Thursday, 18 December 2008

PICTURING SCROOGE

As everyone must, by now, be aware, one of the books I am rather obsessive about is Charles Dickens' A Christmas Carol: apart from writing about several times on this blog - spookily using, in a couple of cases, I now note, many of the same words!

I've also, in my time, I've written a book (A Christmas Carol - The Unsung Story) and a radio programme (Humbug!) about it as well as making my own adaptation which has been presented in various productions, the most recent being the one staged this time last year at the Greenwich Playhouse.

But enough of egocentricity! I also happen to have a fairly impressive collection of illustrated editions from the original drawings made in 1843 for the first edition by John Leech...


...via Arthur Rackham...


...and Ronald Searle...


...to my friend Ian Miller whose terrified Scrooge appears at the top of this blogpost.

The latest artist to tackle Dickens' Ghost Story of Christmas is ROBERT INGPEN whose work I have long admired and who has recently illustrated editions of The Jungle Books and another of my all-time favourite reads, The Wind in the Willows. I was keen, therefore, to discover how he would tackle this story with which I am (arguably) rather too familiar!

The challenge of illustrating the Dickens tale recounting the reformation of the miser Ebenezer Scrooge is that of producing something fresh to enliven the jaded palette of our imaginations that are tainted with a clutter of remembered imagery from various versions of the story - especially those captured on celluloid and featuring Alastair Sim, Patrick Stewart, George C Scott, Kelsey Grammer or Michael Caine and the Muppets.

Well, Robert Ingpen has certainly produced some finely decorative 'settings', such as this snowy vista of Scrooge's childhood home...


And one or two creepy moments such as this picture of the ghost of Christmas yet to Come showing Scrooge a body - if he did but know it, his own - laid out in death...

Although this is an interesting example of an artist producing a compelling picture that ignores the author's text! Whilst Dickens tells us that "a pale light, rising in the outer air, fell straight upon the bed," he is clear that "the room was very dark, too dark to be observed with any accuracy..." In Mr Ingpen's over-brightly lit room, Scrooge surely could not have failed to recognise what is his own bedchamber.
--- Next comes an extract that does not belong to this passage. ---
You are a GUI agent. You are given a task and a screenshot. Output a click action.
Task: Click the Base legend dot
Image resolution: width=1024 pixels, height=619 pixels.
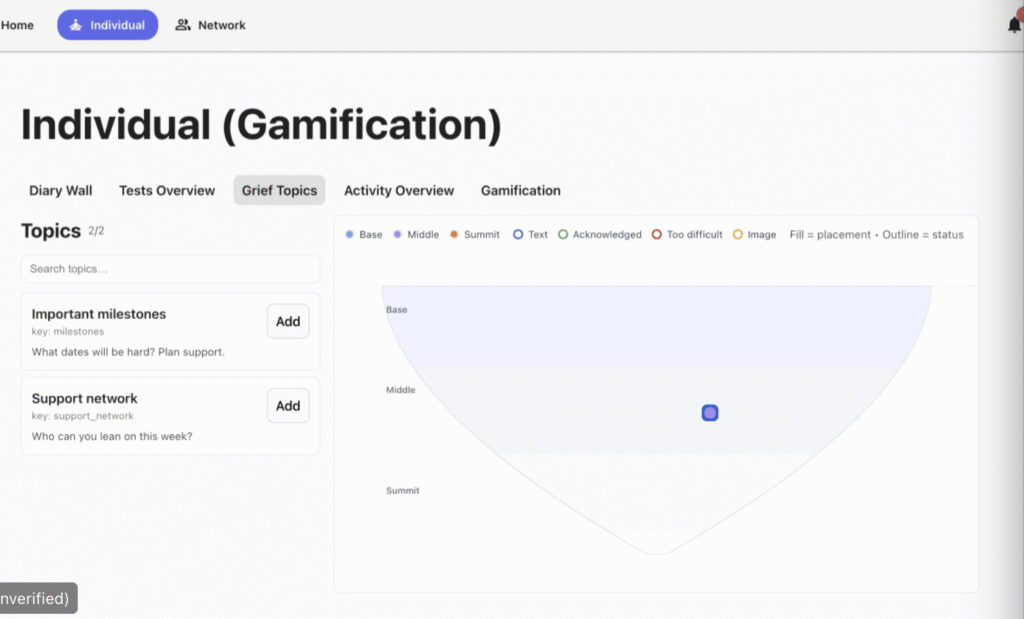(349, 235)
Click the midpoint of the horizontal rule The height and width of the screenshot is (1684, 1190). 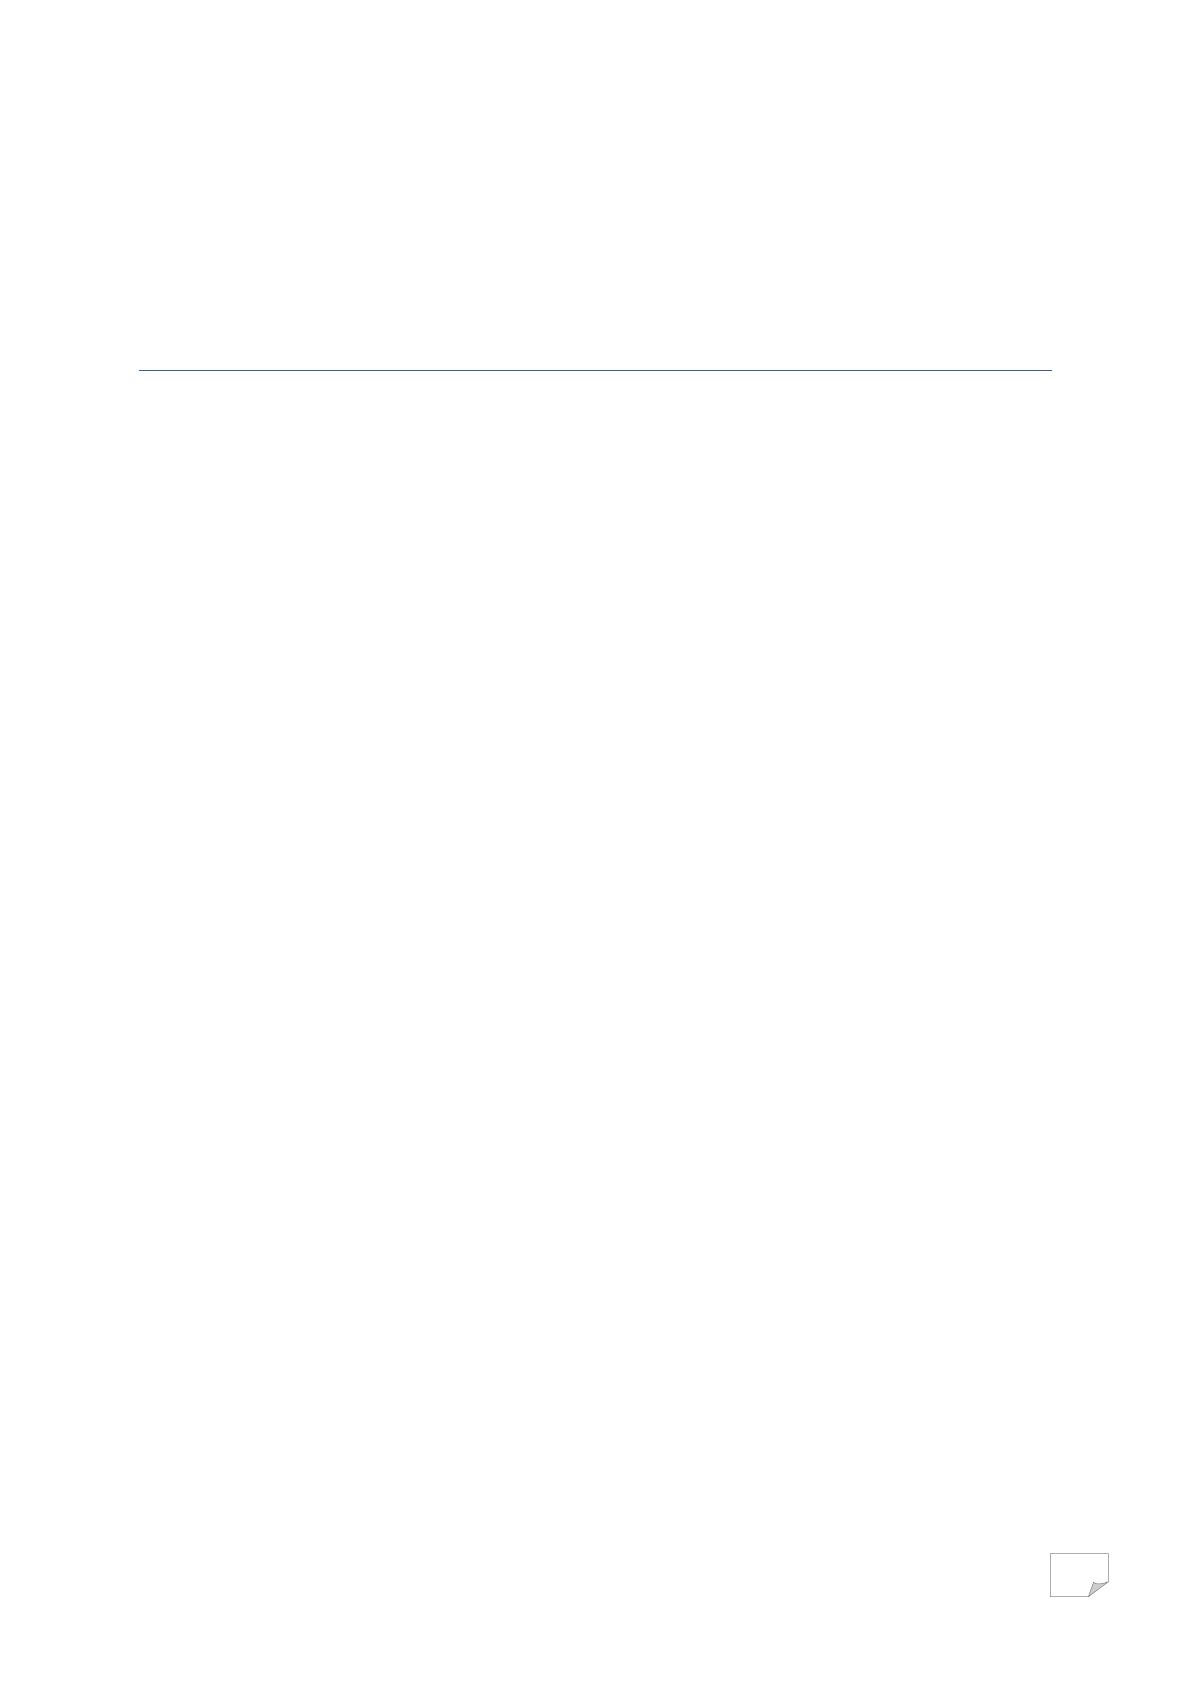click(x=595, y=370)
The encounter between Scrooge and the ghost of his deceased partner Jacob Marley, is fairly traditional - although the spectre is certainly better fed than most of his kind!


But the illustration that is, alone, worth the price of admission is an inspired picture that is an imaginative addition to those elements of the story we know so well. Prior to his meeting with Marley, Scrooge is seen edging his way along a snowy street towards his chambers pursued by his partner's ghost.

When Marley eventually materialises to Scrooge he tells him: "How it is that I appear before you in a shape that you can see, I may not tell. I have sat invisible beside you many and many a day." I rather like the idea that Marley has long been following Scrooge - just waiting for the right moment to appear...


If you've never got around to reading A Christmas Carol (or haven't re-read it for a long time) then this is a good volume with which to treat yourself (or someone else to) this Christmas, especially since it also includes, as a bonus, another of Dickens' Christmas pieces (though not a ghost story) 'The Christmas Tree', again with Robert Ingpen's illustrations.



5 comments:

Phil said...

Brian, have you ever visited Dickens World (Chatham? Rochester? Can't quite remember.) In many ways a cheap and tacky place, bizarrely located in an unfinished out-of-town shopping centre, I seem to recall.

It does have a nifty Pepper's Ghost-style depiction of scenes from a Christmas Carol, which is nice. (It also has ridiculous dramatisations from Dickens, with actors miming all the words.)

Acion: command given to actors at the beginning of a mimed scene.

Brian Sibley said...

I've received reports from friends who've been there and MUST go one day to experience the full horror for myself!

Loved 'Acion'!!!

Anonymous said...

I was going to say that the best pictures are those in one's head while listening to David Jason reading Christmas Carol on Book at Bedtime this week. But last night I was asleep within 5 minutes of the programme starting.
FICITHO: The unsuccessful attempt to stay awake during a favourite programme, film or recording. This is usually interrupted by someone switching off the radio or TV, to which the correct response is: "Hey, I was listening to that!"

Boll Weavil said...

Marley's assertion that he has sat next to Scrooge many nights in his run-up to the actual haunting seems rather at odds with his later comment that he cannot 'linger anywhere' and his obvious need to be on his way again throughout the whole of their discourse.

Brian Sibley said...

Good point! Never spotted that before!